The US Justice Department has asked a federal judge to grant it access to documents with classification markings seized from US Former President Donald Trump's Mar-a-Lago resort, threatening to appeal to a higher court if he does not.
The demands were contained in a three-page notice of appeal filed by the Justice Department on Thursday in the case involving Trump's request for a "special master," and pave the way for the government to submit comprehensive appeals brief to the United States Court of Appeals for the Eleventh Circuit.
However, the Justice Department specified in a motion for a stay that it would not appeal the decision if the order for a special master to evaluate classified materials, which had halted the investigation into Trump's illegal retention of government secrets, was reversed.

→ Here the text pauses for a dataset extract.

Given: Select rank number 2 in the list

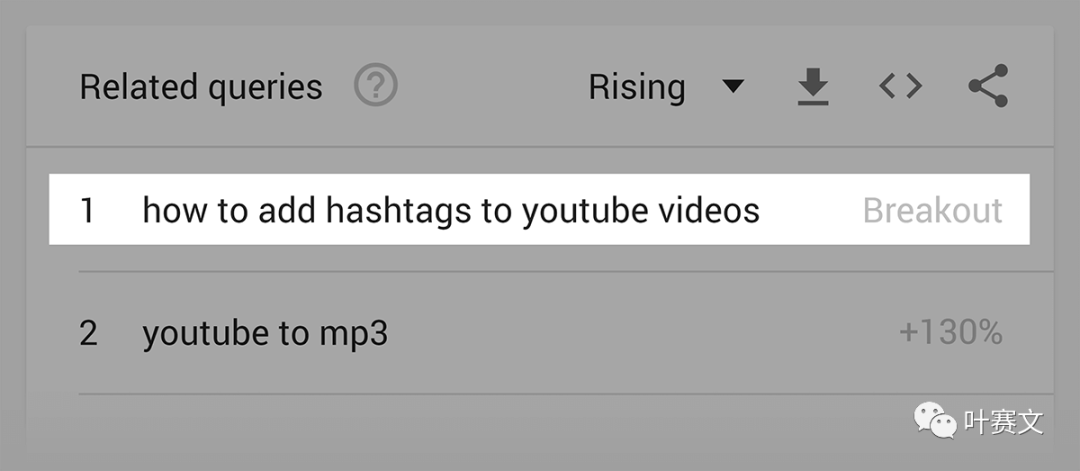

The Justice Department placed its attention on the classified documents in its motion to stay the order, preventing it from reviewing the seized documents, proclaiming that Trump lacked "possessory interest" in the records, which were the subject of the investigation.
Even if Trump tried to use executive privilege to keep the classified documents out of the evidence cache, the government argued, he couldn't claim a "possessory interest" in state-owned classified documents.
The Justice Department also stated in its motion to stay that, while Cannon ostensibly allowed the ODNI risk assessment to continue, by preventing the government from examining the seized materials until a special master was appointed, it effectively halted that assessment.
According to the filing, the ODNI was reviewing the seized classified documents with intelligence agencies, which included the FBI, as part of the risk assessment.
However, because the FBI is also part of the Justice Department, the intelligence community was unsure how to proceed with its investigation.
The FBI seized approximately 11,000 documents and 48 empty folders with classified markings from Mar-a-Lago. The FBI, for example, was supposed to complete the risk assessment for the empty folders, but Cannon's order halted that review, as per the Justice Department.
Meanwhile, preventing the FBI from using the classified documents "could impede efforts to identify the existence of any additional classified records that are not being properly stored," according to prosecutors.
Last week, Trump's legal team debated in federal court in West Palm Beach, Florida, that the "filter teams" were insufficient - an argument Trump appointee Judge Aileen Cannon agreed with - and that a special master is required because the FBI seized some documents which are protected by the executive or attorney-client privilege.
Prosecutors have suggested that if Cannon does not grant the requested stay to allow the use of the classified documents by September 15, the government intends to urge the appeals court to do so.